Jumpstart your Weight Loss with Eggs

A British study found that adults lost more weight when consuming a egg-based breakfast versus a bagel-based breakfast. In addition, the egg-eaters also significantly reduced their waist circumference and total body fat percentage without increasing total cholesterol or “bad” cholesterol levels.
The most likely reason? Eggs contain more of the most satisfying nutrient, protein (about 7 grams per egg), while bagels contain much less (about 2-3 grams). This provides lasting fullness and satiety (sa-tie-a-tee) by slowing the rise in blood sugar, which can curb overeating at the next meal or snack.
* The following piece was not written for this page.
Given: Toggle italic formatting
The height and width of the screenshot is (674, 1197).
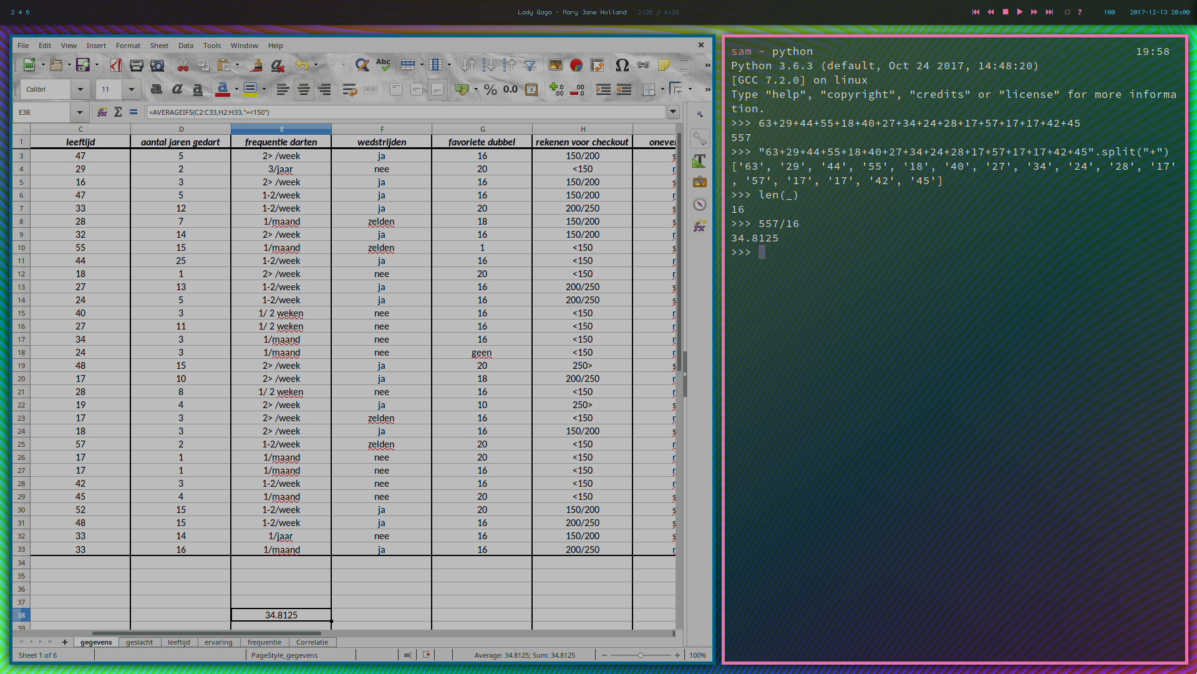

Consuming a bagel on its own will give you quick energy (a surge in blood sugar) followed by a crash (greatly lowered blood sugar), leading to your body craving more quick-energy carbohydrate-type foods.
Here are some Egg-cellent Breakfast ideas:
  • 2 hardboiled eggs and 1 serving whole grain crackers
  • Egg sandwich on a whole grain english muffin with a slice of tomato and lowfat cheese
  • Vegetable scramble with a slice of whole grain toast
  • Pancakes made of egg whites and oatmeal (see below for recipe)
  • Scrambled eggs and veggie sausage
  • Breakfast “Pizza” with an egg crust topped with tomato sauce or salsa and lowfat cheese

                                                   Peach Banana Oatmeal Pancakes  

Yields 1 serving (1 large pancake or 4-6 small pancakes)

½ cup regular plain oats (not steel cut)

4 egg whites, whipped OR ½ cup egg substitute (egg substitute makes the batter slightly thicker)

½ medium peach, finely chopped

1/3  ripe medium banana, mashed

1-2 tablespoons skim milk

1 teaspoon vanilla extract

1 tablespoon granulated sugar (or no-calorie sweetener, to save 45 calories)

½ teaspoon ground cinnamon

Dash of salt

Butter spray (optional; yields a buttery taste)

Sugar-free syrup (< or = 35 calories/serving)

Sugar-free jelly/jam, any flavor (Apricot is delicious!) (~10 calories/serving)

Preheat griddle or pan with nonstick cooking spray over medium heat. Thoroughly whip together oats, egg whites, peaches, banana, milk, vanilla, sugar (or no-calorie sweetener), cinnamon, salt, and 5 sprays of butter spray, if desired. Pour onto griddle and cook until bubbles appear in the center of the pancake(s). Flip and cook the other side for about 3 minutes. Remove from griddle and spray 2 pumps of butter spray on top of each pancake, if desired. Serve with optional sugar free syrup and sugar free jam/jelly.

~260 cal total (with Splenda and without sugar-free syrup or jelly/jam).

Divide to 6 pancakes: ~45 cal each

Divide to 4 pancakes: ~65 cal each

**You can substitute any fruit you like, i.e. blueberries, strawberries, apples, etc. Nutrition information will vary slightly depending on your choice of fruit.